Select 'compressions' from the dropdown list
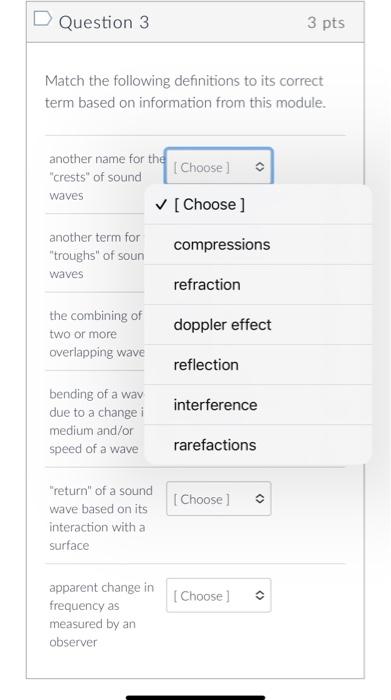 (258, 245)
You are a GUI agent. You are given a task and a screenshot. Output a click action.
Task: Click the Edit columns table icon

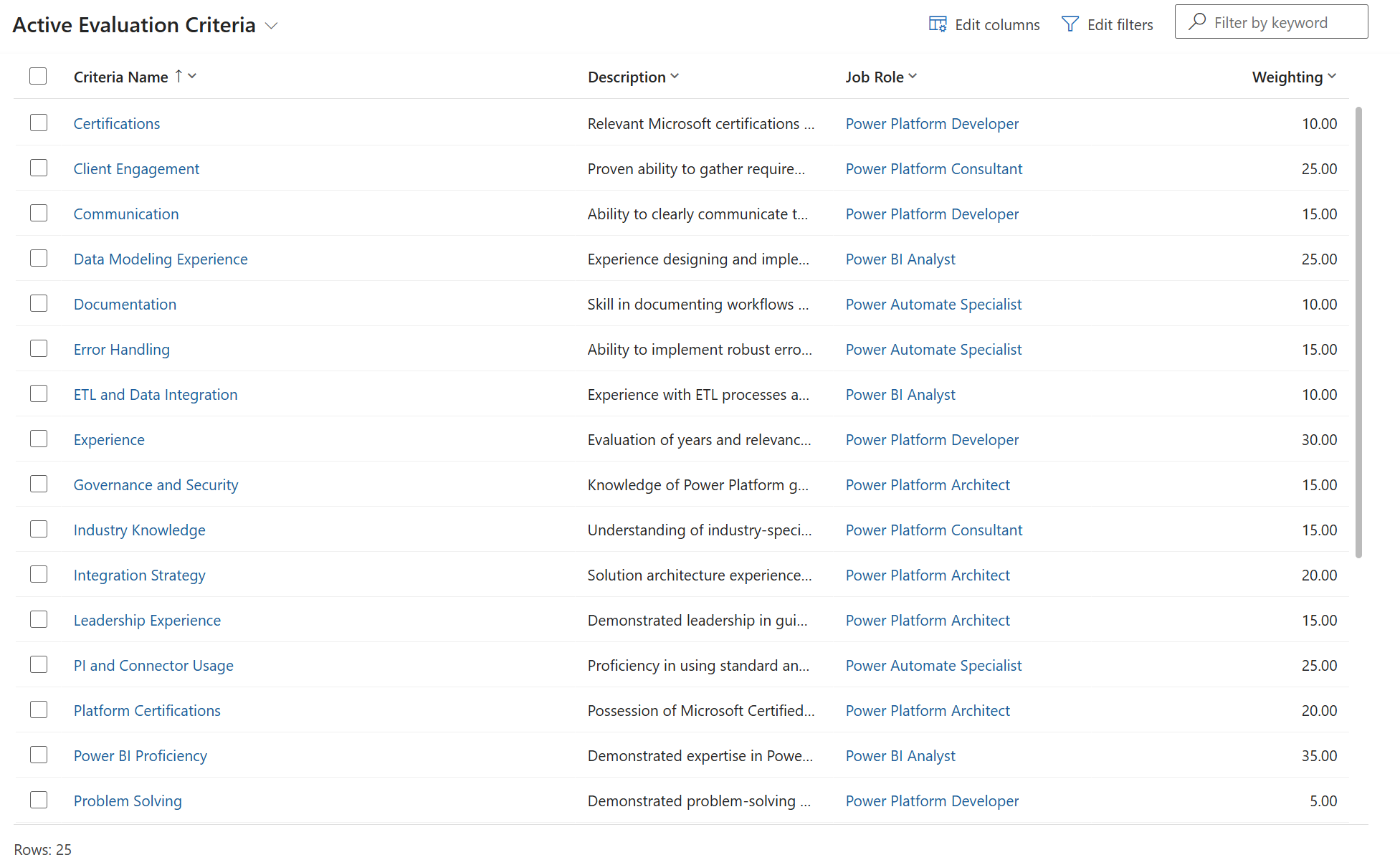(x=937, y=24)
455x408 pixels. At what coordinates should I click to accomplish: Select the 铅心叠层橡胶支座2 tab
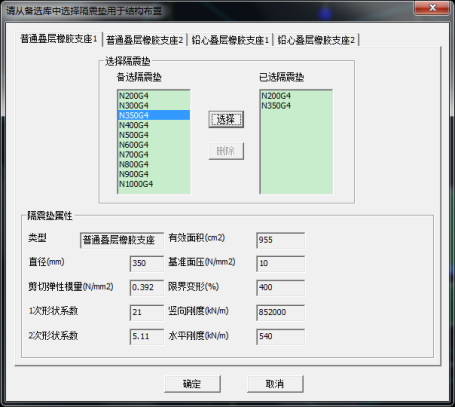pos(316,40)
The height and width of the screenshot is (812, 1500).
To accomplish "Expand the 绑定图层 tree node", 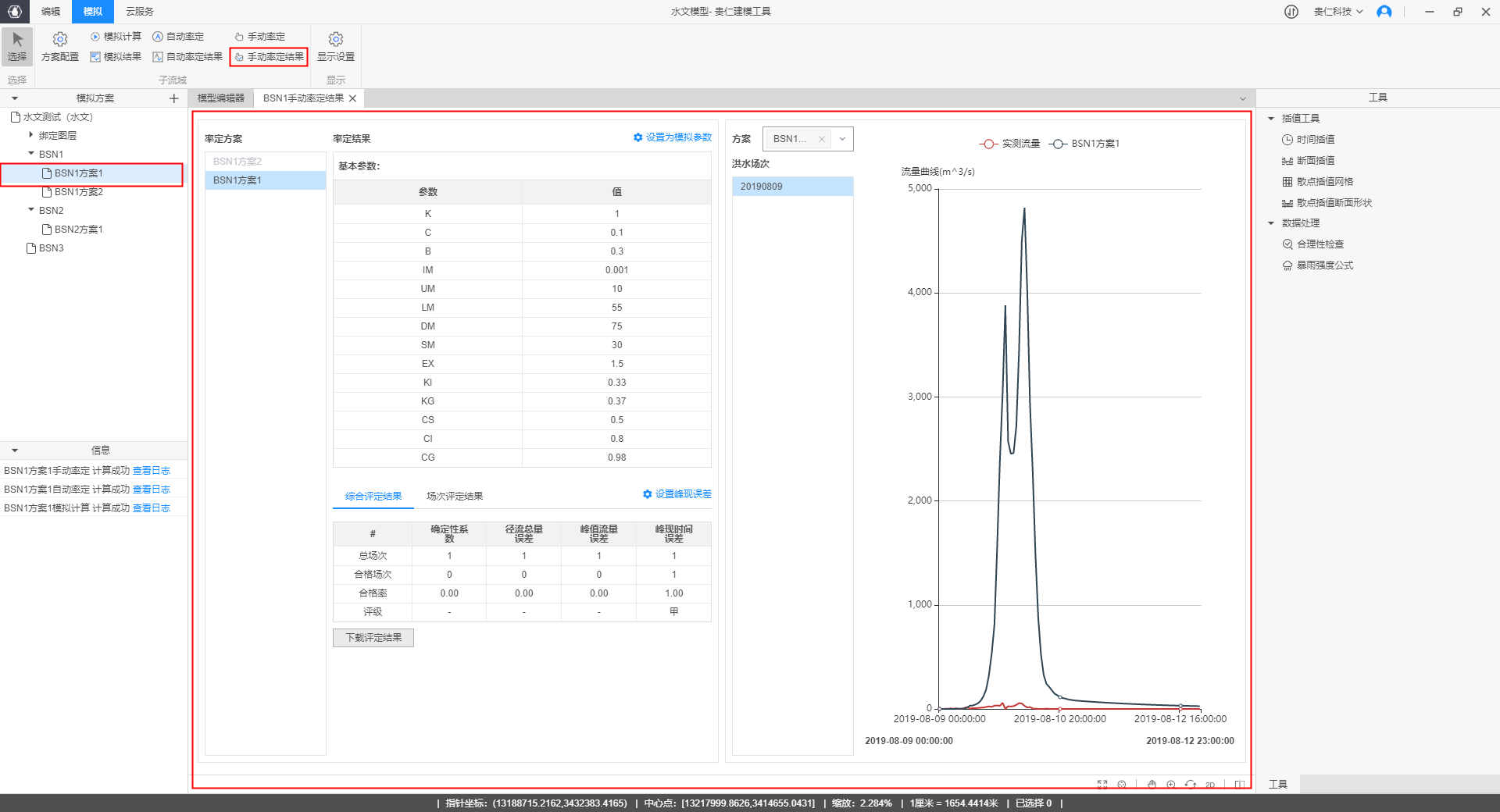I will (x=31, y=135).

== DO THIS ==
Starting at the beginning of the listing and ending with the line that contains "(x=937, y=24)", write every line out again, requests included, with each coordinate in the answers shifted up by 54. Leave the pictures out.

== TASK RESPONSE ==
Select 'compressions' from the dropdown list
 (312, 299)
You are a GUI agent. You are given a task and a screenshot. Output a click action.
Task: Click the Edit columns table icon

(x=991, y=78)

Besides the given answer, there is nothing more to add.